Elle secoua la tête, feignant d’être désolée avec un sourire contrit. Le sous-officier soupira à nouveau d’exaspération, puis amorça un demi-tour. Le cœur battant, Mardycka décida de tenter sa chance.

— Premier sergent, je souhaiterais être en équipe avec Svetljana et Anyta.

— Et puis quoi encore ? – il réfléchit quelques instants – Oh et puis merde ! Si t’as envie de te les coltiner toutes les deux, c’est ton problème. Mais, ici comme ailleurs, toute faveur se paie !

Elle sortit son paquet de cigarettes de sa poche de vareuse. L’homme la regarda presque dépité. Tout deux savaient très bien ce qu’il voulait. Mardycka souffla à son tour en regardant à droite et à gauche puis, rassurée de ne voir personne, elle ouvrit les deux pans de sa veste. En face, l’autre écarquilla ses yeux, sombres et ronds comme des boulets de canon. Tant les deux seins que les stigmates des sévices le surprenaient. Son bras se leva et sa main se tendit. Mais, d’un geste sec, elle leva le sien. Surpris, il recula. Puis le tissu de treillis kaki se referma sur l’objet de sa convoitise. Puis le tissu de treillis kaki se referma sur l’objet de sa convoitise.

— Premier sergent ! C’est une caserne ici, putain ! Pas un bordel ! s'offusqua-t-elle, après avoir retrouvé un peu de contenance.
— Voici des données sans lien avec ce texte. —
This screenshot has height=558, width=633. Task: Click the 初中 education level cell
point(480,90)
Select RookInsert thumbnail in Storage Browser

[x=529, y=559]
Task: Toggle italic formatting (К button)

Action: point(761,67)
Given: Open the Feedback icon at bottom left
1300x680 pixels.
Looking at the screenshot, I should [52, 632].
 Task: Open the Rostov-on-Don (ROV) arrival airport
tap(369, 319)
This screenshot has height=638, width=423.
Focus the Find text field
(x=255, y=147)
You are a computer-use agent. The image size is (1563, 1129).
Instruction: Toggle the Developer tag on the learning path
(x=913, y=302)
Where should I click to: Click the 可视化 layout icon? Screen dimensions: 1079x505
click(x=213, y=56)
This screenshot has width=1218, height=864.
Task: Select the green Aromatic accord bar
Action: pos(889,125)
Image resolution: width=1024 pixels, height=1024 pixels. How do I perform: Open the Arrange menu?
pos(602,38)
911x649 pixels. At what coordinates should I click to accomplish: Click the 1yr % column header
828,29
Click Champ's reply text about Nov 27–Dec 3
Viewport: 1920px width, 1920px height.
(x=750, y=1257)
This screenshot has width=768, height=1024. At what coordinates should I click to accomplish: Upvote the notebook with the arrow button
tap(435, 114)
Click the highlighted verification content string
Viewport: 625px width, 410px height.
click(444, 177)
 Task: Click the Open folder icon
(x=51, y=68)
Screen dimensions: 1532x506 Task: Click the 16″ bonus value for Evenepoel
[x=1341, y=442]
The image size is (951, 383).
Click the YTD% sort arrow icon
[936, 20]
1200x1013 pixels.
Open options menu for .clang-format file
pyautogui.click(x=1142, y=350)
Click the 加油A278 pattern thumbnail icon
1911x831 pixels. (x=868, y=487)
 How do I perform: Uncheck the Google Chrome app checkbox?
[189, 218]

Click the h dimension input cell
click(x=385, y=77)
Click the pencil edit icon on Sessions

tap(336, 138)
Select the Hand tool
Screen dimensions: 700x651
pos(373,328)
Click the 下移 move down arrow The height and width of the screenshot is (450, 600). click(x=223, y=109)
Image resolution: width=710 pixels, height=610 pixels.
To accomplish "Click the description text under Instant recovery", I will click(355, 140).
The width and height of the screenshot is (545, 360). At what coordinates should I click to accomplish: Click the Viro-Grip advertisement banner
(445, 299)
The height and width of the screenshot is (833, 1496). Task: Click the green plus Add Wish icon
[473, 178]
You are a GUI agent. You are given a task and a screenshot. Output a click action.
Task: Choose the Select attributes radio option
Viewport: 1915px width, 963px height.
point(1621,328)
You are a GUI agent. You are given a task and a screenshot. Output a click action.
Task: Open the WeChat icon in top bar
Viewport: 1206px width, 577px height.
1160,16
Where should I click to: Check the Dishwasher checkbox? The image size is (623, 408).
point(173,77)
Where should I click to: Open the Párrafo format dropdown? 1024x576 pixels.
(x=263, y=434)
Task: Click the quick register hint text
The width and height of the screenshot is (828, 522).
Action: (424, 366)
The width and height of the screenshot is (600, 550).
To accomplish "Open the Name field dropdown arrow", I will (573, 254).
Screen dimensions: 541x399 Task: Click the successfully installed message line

— Mais, ces marques... Quel malade t'as fait ça ?! se justifia-t-il.

— Mon mac ! Mais, il est mort.

— Je comprendrais jamais, ces types sans tripes qui battent les femmes...

— Ils savent juste pas se faire respecter comme vous... Savez, même sans vos surnoms à la con, on vous obéirait.

Le sous-officier se rembrunit. Mardycka sentit l'angoisse l'étreindre et s'attendit à ce qu'un nouveau coup l'atteignît ou qu'une bordée d'injures l'agonissent.

— Gros-Tétés, j'ai jamais appelé autrement une recrue que par son surnom. Pourquoi, je changerais pour vous ?

Cette réplique fit l'effet d'un uppercut dans l'esprit de la jeune femme. Ça, elle n'y aurait jamais pensé. Pour elle, au sein de chaque classe sociale, les hommes étaient au-dessus des femmes et en disposaient comme bon leur semblait, sans qu'elles eussent leur mot à dire. Dans son monde, il n'y avait aucun respect, aucune considération... à bien y réfléchir, peut-être les gagneuses les plus efficaces avaient-elles moins d'ennuis que les autres, mais cela restait un équilibre précaire. Cette réponse, même prononcée durement, lui fit soudain chaud au cœur.

— M... Merci, de nous traiter comme de vrais soldats, premier sergent.